La correction du marché de l'emploi américain accrédite la prudence de la Fed

le 07/04/2015 L'AGEFI Quotidien / Edition de 7H

Les faibles créations d'emplois au mois de mars semblent confirmer le net ralentissement de l'activité aux Etats-Unis au premier trimestre.

Le rapport très décevant sur l’emploi en mars confirme le trou d’air enregistré par l’économie américaine en début d’année. Le chiffre de seulement 129.000 créations d’emplois non agricoles le mois dernier n’avait été anticipé par aucun économiste du consensus, alors que s’ajoutent des révisions à la baisse cumulées de 69.000 emplois sur janvier et février. «Les prévisions de croissance aux Etats-Unis pour le premier trimestre ont été réduites sensiblement et l’on craint que le chiffre soit quasiment nul», indique même SG CIB. L’indice «GDPNow» de la Fed d’Atlanta prévoit en effet une croissance de 0,2% au premier trimestre.

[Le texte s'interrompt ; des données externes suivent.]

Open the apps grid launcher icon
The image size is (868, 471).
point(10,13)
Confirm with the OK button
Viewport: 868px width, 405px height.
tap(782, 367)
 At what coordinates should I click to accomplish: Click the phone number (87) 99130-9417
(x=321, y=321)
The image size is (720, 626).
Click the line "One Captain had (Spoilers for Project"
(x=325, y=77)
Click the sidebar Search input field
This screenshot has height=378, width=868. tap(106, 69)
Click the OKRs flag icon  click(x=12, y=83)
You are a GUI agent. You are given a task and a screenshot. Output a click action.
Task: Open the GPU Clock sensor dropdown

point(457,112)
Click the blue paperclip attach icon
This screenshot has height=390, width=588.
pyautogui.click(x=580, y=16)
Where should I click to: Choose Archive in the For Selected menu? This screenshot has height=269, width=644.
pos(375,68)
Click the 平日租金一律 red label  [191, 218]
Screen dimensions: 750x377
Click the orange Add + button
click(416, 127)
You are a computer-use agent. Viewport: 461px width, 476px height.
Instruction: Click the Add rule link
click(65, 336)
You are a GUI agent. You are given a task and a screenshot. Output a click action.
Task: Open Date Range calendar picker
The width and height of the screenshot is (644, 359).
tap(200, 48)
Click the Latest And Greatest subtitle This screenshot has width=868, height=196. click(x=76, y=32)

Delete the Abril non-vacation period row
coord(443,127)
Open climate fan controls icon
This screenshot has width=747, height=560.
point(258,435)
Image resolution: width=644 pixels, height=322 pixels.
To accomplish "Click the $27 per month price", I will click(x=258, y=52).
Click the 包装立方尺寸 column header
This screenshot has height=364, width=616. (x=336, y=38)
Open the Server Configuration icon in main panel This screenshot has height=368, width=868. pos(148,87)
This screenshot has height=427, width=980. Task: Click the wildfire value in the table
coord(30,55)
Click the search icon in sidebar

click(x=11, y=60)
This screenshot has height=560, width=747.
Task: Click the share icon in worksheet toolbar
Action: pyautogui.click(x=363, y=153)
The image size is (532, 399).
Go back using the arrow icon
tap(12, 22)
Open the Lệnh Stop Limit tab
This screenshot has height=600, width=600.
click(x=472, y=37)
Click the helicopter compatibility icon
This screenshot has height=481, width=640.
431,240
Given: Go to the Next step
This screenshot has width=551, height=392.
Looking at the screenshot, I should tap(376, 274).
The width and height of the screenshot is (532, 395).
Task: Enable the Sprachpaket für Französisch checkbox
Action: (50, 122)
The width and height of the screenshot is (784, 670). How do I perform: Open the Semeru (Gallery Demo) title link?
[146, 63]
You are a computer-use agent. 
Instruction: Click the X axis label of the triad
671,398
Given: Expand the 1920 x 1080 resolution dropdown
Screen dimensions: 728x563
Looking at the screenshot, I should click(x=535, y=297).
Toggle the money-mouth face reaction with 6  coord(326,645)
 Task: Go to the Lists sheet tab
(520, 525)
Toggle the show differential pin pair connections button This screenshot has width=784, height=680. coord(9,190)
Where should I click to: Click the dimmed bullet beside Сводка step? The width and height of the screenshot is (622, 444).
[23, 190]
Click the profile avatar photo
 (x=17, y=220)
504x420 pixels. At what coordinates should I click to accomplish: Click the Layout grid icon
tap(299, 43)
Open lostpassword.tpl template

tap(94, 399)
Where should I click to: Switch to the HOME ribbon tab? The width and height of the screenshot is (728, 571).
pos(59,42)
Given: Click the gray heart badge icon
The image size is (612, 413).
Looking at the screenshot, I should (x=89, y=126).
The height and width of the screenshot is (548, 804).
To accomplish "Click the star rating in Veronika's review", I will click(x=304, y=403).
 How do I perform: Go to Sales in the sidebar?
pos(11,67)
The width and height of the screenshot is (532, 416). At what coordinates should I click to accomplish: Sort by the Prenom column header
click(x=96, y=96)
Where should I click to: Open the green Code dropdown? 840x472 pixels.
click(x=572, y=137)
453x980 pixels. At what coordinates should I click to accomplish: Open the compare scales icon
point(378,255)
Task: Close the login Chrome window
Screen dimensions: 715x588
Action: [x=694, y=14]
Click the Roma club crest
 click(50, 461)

«Ces chiffres augmentent clairement la probabilité de voir la Fed repousser sa première hausse des taux en fin d’année (septembre)», estime Natixis. Janet Yellen a même reconnu récemment que «si les conditions d’activité sous-jacentes étaient revenues à la normale, l’économie devrait être en plein boom». Seules quatre hausses des taux de 25 pb sont d'ailleurs attendues par le marché d’ici à fin 2016, soit trois de moins que les prévisions médianes du FOMC. Malgré les fortes créations d’emplois enregistrés au cours des mois précédents, le rendement des Treasuries est resté faible à 1,91% sur la partie 10 ans et 0,54% sur le 2 ans.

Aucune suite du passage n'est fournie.